#### What you will do
Using the records that follow, copy every line containing the word "heading".

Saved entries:
◆ ◆ ◆

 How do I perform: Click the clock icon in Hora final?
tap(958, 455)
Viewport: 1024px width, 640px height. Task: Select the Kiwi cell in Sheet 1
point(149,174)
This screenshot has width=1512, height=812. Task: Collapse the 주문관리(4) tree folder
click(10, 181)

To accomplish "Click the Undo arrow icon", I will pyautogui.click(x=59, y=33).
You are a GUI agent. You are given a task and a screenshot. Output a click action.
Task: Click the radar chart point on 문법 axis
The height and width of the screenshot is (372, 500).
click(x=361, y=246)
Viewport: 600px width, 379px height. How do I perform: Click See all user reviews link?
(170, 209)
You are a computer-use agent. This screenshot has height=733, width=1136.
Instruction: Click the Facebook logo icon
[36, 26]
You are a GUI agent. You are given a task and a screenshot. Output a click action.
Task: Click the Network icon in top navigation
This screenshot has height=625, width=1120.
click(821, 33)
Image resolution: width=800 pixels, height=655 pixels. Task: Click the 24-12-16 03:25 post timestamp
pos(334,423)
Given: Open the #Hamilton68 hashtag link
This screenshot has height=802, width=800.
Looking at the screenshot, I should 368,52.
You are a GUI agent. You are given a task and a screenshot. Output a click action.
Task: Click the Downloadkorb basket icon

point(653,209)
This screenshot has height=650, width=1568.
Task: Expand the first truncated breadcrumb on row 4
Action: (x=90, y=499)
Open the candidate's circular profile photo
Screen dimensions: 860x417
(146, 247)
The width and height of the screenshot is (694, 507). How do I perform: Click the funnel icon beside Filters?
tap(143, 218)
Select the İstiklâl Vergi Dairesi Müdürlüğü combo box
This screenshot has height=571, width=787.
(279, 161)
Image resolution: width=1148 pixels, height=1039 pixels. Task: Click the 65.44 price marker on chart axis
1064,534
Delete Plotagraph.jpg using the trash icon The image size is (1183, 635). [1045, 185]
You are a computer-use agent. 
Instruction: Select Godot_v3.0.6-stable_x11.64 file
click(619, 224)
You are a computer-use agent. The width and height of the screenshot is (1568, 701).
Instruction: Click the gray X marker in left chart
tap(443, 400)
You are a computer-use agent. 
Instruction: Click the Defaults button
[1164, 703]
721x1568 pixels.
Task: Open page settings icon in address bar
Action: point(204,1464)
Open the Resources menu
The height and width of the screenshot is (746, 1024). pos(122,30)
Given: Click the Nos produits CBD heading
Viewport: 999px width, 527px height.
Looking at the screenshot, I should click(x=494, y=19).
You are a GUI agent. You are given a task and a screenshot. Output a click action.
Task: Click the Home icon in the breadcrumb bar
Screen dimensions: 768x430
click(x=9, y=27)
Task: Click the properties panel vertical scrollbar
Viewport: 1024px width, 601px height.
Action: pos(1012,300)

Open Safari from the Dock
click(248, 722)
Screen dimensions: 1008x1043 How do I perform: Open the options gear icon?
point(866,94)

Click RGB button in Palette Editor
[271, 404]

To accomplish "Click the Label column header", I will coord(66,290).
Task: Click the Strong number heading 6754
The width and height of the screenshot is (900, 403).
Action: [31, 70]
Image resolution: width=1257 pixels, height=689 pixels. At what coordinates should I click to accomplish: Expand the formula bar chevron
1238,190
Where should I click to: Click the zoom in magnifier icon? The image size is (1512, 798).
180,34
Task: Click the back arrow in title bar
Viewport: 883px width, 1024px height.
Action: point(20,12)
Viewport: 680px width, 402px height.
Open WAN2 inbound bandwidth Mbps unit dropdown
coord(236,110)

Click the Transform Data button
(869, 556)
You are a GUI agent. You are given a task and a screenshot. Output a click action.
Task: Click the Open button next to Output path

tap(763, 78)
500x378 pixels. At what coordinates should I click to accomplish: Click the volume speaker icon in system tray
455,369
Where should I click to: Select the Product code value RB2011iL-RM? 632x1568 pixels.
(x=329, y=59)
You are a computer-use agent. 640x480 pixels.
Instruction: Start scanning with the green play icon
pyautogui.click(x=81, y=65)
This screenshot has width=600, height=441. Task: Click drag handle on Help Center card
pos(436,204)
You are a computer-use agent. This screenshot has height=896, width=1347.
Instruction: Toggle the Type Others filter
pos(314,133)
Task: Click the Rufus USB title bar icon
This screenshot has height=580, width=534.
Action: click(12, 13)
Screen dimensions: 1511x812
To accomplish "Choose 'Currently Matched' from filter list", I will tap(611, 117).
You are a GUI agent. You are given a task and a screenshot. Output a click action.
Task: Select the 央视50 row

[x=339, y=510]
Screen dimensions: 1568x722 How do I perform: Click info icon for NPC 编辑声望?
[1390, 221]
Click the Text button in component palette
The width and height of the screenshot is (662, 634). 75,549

◆ ◆ ◆

#### Exercise answer
Given: Click the Nos produits CBD heading
Task: Click the Strong number heading 6754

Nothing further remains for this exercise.